Often, as communities, we put asterisks on the way we welcome the stranger. Far too often we only welcome people who look, think, and act like us. People are welcomed if they refrain from disrupting the status quo, sharing too much of themselves, and challenging the oppressive actions and thinking of communities and intuitions.

When people are not welcomed to communities as their full, unapologetic selves, we cause suffering because we limit who people are.

When people are not welcomed to communities as their full, unapologetic selves, we fail to see the imago dei in which they are created.

When people are not welcomed to communities as their full, unapologetic selves, whole communities suffer because we lose the gifts and joys of authenticity, and vulnerability.

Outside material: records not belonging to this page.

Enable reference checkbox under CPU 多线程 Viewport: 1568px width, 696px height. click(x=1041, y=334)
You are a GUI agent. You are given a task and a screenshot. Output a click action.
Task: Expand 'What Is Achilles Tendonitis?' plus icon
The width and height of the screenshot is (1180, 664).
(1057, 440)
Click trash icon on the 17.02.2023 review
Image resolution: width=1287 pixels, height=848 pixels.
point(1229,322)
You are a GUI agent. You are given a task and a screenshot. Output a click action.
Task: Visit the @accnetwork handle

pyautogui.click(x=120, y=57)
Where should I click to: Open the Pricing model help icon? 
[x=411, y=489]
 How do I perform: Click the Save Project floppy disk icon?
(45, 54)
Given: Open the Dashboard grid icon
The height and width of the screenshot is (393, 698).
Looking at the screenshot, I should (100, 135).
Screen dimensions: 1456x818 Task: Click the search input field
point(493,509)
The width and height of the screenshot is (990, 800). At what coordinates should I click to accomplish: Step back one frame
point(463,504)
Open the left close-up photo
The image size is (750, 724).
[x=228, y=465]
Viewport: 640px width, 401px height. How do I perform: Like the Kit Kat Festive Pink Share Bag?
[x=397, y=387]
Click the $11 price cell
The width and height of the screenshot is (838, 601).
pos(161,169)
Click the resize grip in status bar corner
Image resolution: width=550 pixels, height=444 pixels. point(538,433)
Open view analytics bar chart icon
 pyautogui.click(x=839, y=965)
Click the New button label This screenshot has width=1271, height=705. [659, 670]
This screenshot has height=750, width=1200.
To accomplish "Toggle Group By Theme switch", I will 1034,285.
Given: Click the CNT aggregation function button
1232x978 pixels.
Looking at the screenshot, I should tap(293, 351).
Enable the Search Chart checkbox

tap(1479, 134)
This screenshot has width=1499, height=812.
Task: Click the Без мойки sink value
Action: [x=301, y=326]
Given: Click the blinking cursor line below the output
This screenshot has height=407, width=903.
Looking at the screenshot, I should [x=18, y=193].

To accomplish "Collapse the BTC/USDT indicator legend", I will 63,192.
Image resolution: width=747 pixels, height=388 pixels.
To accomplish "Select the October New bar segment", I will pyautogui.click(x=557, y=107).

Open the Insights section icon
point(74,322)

The church is not a place of welcoming, but of belonging.

I have often struggled with this idea of “welcoming” because it puts people in ownership of things that should not be owned, like Churches or communities of people. When I welcome someone into my home I make the rules for their visit. They are welcomed in my home if they, for example, take off their shoes (or as in my house, dote on my beloved dog). I often set the menu, have expectations for behavior, and know the exact time I expect my guest to leave (usually by 9 pm).  I am allowed to make these rules because I am in a place of ownership over my space.

However, the Church is not owned by one person or one community, but rather by God. It is not a place that people are welcomed into. There shouldn’t be rules for the visit. There should be no expectation of how someone might act, when they can come, or even when they need leave.

The Church is a place of belonging. It is a place were we remind all people that they are beloved children of God and therefore belong in this space: who they are, as they are, right now.

As the Festival Center prepares to reopen our space on March 10th, I hope that you are not welcomed into our space, but rather know that you belong here. We need you here. We want to learn from you, grow with you, celebrate with you, and fight for justice alongside you.

There will be no welcome sign. This is a space of belonging, and you belong here.